Your output should be the listing itself, repeated exactly.

++++++++++

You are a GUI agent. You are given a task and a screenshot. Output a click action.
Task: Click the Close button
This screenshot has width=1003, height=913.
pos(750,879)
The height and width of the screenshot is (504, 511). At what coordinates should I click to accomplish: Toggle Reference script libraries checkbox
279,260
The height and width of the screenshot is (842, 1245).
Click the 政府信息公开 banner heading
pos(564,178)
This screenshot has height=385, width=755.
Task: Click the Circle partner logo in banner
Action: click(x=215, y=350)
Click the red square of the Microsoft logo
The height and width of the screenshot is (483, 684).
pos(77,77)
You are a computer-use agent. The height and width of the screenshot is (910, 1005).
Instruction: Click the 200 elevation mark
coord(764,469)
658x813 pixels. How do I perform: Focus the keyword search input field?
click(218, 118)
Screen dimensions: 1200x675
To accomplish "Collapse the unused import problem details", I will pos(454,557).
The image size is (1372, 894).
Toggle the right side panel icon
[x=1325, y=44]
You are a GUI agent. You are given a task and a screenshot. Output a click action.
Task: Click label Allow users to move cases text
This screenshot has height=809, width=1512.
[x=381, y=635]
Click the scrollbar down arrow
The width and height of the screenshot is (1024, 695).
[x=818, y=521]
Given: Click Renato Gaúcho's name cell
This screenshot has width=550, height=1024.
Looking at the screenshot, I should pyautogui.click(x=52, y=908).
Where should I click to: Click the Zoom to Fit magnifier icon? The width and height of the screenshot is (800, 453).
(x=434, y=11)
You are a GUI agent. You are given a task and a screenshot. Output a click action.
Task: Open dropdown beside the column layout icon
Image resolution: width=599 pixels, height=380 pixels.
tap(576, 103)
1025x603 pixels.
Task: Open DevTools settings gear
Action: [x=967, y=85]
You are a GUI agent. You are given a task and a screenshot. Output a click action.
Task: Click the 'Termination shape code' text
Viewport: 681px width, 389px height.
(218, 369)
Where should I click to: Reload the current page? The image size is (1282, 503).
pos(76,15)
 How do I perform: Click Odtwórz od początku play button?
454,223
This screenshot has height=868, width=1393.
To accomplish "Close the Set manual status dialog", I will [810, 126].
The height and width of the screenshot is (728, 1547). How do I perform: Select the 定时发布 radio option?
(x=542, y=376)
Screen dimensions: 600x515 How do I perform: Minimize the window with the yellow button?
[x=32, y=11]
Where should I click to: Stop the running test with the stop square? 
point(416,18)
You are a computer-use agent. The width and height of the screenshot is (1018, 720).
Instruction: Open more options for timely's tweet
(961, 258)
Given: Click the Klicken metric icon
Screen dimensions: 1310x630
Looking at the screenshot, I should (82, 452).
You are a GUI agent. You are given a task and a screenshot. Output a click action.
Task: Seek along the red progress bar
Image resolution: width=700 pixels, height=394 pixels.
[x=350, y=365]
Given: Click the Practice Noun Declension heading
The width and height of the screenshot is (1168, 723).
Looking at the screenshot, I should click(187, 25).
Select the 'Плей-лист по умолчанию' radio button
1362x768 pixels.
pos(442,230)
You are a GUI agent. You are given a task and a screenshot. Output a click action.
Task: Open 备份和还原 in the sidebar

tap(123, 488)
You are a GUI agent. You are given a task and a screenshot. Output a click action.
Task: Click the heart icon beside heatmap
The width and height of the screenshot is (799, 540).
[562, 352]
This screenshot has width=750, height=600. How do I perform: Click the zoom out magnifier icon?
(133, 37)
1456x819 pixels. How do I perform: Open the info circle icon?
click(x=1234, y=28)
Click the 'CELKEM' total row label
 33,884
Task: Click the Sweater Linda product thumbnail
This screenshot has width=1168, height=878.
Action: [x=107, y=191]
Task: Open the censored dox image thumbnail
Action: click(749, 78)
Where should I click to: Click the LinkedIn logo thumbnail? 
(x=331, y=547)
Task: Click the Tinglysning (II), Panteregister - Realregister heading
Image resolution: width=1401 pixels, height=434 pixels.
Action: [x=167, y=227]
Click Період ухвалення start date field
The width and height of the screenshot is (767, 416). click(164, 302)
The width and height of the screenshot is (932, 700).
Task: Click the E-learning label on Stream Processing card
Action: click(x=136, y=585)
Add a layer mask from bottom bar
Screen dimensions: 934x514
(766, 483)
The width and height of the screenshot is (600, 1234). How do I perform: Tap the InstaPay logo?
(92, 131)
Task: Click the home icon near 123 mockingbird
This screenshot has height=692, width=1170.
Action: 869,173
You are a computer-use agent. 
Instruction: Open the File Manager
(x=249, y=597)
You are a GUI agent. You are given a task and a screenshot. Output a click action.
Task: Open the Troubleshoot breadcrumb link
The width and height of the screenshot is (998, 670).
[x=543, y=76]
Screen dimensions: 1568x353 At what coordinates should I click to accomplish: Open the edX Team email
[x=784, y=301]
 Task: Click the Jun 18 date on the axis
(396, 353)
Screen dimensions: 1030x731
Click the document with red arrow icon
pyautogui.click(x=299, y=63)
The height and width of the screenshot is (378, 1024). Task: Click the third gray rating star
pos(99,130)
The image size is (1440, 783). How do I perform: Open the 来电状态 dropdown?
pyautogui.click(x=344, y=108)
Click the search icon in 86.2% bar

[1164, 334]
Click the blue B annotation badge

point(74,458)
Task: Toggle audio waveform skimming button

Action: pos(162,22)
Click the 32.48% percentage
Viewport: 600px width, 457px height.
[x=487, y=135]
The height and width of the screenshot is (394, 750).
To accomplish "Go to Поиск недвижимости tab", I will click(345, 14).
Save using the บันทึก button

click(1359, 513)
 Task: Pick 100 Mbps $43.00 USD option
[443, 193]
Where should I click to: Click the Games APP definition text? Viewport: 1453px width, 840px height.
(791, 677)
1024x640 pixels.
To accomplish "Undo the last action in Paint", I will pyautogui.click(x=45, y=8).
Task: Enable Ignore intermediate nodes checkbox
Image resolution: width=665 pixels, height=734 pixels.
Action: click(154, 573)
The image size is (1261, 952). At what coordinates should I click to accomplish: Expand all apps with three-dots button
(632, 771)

++++++++++

Solution for this task:
You are a GUI agent. You are given a task and a screenshot. Output a click action.
Task: Click the Close button
This screenshot has width=1003, height=913.
pos(750,879)
The height and width of the screenshot is (504, 511). At what coordinates should I click to accomplish: Toggle Reference script libraries checkbox
279,260
The height and width of the screenshot is (842, 1245).
Click the 政府信息公开 banner heading
pos(564,178)
This screenshot has height=385, width=755.
Task: Click the Circle partner logo in banner
Action: click(x=215, y=350)
Click the red square of the Microsoft logo
The height and width of the screenshot is (483, 684).
pos(77,77)
You are a computer-use agent. The height and width of the screenshot is (910, 1005).
Instruction: Click the 200 elevation mark
coord(764,469)
658x813 pixels. How do I perform: Focus the keyword search input field?
click(218, 118)
Screen dimensions: 1200x675
To accomplish "Collapse the unused import problem details", I will pos(454,557).
The image size is (1372, 894).
Toggle the right side panel icon
[x=1325, y=44]
You are a GUI agent. You are given a task and a screenshot. Output a click action.
Task: Click label Allow users to move cases text
This screenshot has height=809, width=1512.
[x=381, y=635]
Click the scrollbar down arrow
The width and height of the screenshot is (1024, 695).
[x=818, y=521]
Given: Click Renato Gaúcho's name cell
This screenshot has width=550, height=1024.
Looking at the screenshot, I should pyautogui.click(x=52, y=908).
Where should I click to: Click the Zoom to Fit magnifier icon? The width and height of the screenshot is (800, 453).
(x=434, y=11)
You are a GUI agent. You are given a task and a screenshot. Output a click action.
Task: Open dropdown beside the column layout icon
Image resolution: width=599 pixels, height=380 pixels.
tap(576, 103)
1025x603 pixels.
Task: Open DevTools settings gear
Action: [x=967, y=85]
You are a GUI agent. You are given a task and a screenshot. Output a click action.
Task: Click the 'Termination shape code' text
Viewport: 681px width, 389px height.
(218, 369)
Where should I click to: Reload the current page? The image size is (1282, 503).
pos(76,15)
 How do I perform: Click Odtwórz od początku play button?
454,223
This screenshot has height=868, width=1393.
To accomplish "Close the Set manual status dialog", I will [810, 126].
The height and width of the screenshot is (728, 1547). How do I perform: Select the 定时发布 radio option?
(x=542, y=376)
Screen dimensions: 600x515 How do I perform: Minimize the window with the yellow button?
[x=32, y=11]
Where should I click to: Stop the running test with the stop square? 
point(416,18)
You are a computer-use agent. The width and height of the screenshot is (1018, 720).
Instruction: Open more options for timely's tweet
(961, 258)
Given: Click the Klicken metric icon
Screen dimensions: 1310x630
Looking at the screenshot, I should (82, 452).
You are a GUI agent. You are given a task and a screenshot. Output a click action.
Task: Seek along the red progress bar
Image resolution: width=700 pixels, height=394 pixels.
[x=350, y=365]
Given: Click the Practice Noun Declension heading
The width and height of the screenshot is (1168, 723).
Looking at the screenshot, I should click(187, 25).
Select the 'Плей-лист по умолчанию' radio button
1362x768 pixels.
pos(442,230)
You are a GUI agent. You are given a task and a screenshot. Output a click action.
Task: Open 备份和还原 in the sidebar

tap(123, 488)
You are a GUI agent. You are given a task and a screenshot. Output a click action.
Task: Click the heart icon beside heatmap
The width and height of the screenshot is (799, 540).
[562, 352]
This screenshot has width=750, height=600. How do I perform: Click the zoom out magnifier icon?
(133, 37)
1456x819 pixels. How do I perform: Open the info circle icon?
click(x=1234, y=28)
Click the 'CELKEM' total row label
 33,884
Task: Click the Sweater Linda product thumbnail
This screenshot has width=1168, height=878.
Action: [x=107, y=191]
Task: Open the censored dox image thumbnail
Action: click(749, 78)
Where should I click to: Click the LinkedIn logo thumbnail? 
(x=331, y=547)
Task: Click the Tinglysning (II), Panteregister - Realregister heading
Image resolution: width=1401 pixels, height=434 pixels.
Action: [x=167, y=227]
Click Період ухвалення start date field
The width and height of the screenshot is (767, 416). click(164, 302)
The width and height of the screenshot is (932, 700).
Task: Click the E-learning label on Stream Processing card
Action: click(x=136, y=585)
Add a layer mask from bottom bar
Screen dimensions: 934x514
(766, 483)
The width and height of the screenshot is (600, 1234). How do I perform: Tap the InstaPay logo?
(92, 131)
Task: Click the home icon near 123 mockingbird
This screenshot has height=692, width=1170.
Action: 869,173
You are a computer-use agent. 
Instruction: Open the File Manager
(x=249, y=597)
You are a GUI agent. You are given a task and a screenshot. Output a click action.
Task: Open the Troubleshoot breadcrumb link
The width and height of the screenshot is (998, 670).
[x=543, y=76]
Screen dimensions: 1568x353 At what coordinates should I click to accomplish: Open the edX Team email
[x=784, y=301]
 Task: Click the Jun 18 date on the axis
(396, 353)
Screen dimensions: 1030x731
Click the document with red arrow icon
pyautogui.click(x=299, y=63)
The height and width of the screenshot is (378, 1024). Task: Click the third gray rating star
pos(99,130)
The image size is (1440, 783). How do I perform: Open the 来电状态 dropdown?
pyautogui.click(x=344, y=108)
Click the search icon in 86.2% bar

[1164, 334]
Click the blue B annotation badge

point(74,458)
Task: Toggle audio waveform skimming button

Action: pos(162,22)
Click the 32.48% percentage
Viewport: 600px width, 457px height.
[x=487, y=135]
The height and width of the screenshot is (394, 750).
To accomplish "Go to Поиск недвижимости tab", I will click(345, 14).
Save using the บันทึก button

click(1359, 513)
 Task: Pick 100 Mbps $43.00 USD option
[443, 193]
Where should I click to: Click the Games APP definition text? Viewport: 1453px width, 840px height.
(791, 677)
1024x640 pixels.
To accomplish "Undo the last action in Paint", I will pyautogui.click(x=45, y=8).
Task: Enable Ignore intermediate nodes checkbox
Image resolution: width=665 pixels, height=734 pixels.
Action: click(154, 573)
The image size is (1261, 952). At what coordinates should I click to accomplish: Expand all apps with three-dots button
(632, 771)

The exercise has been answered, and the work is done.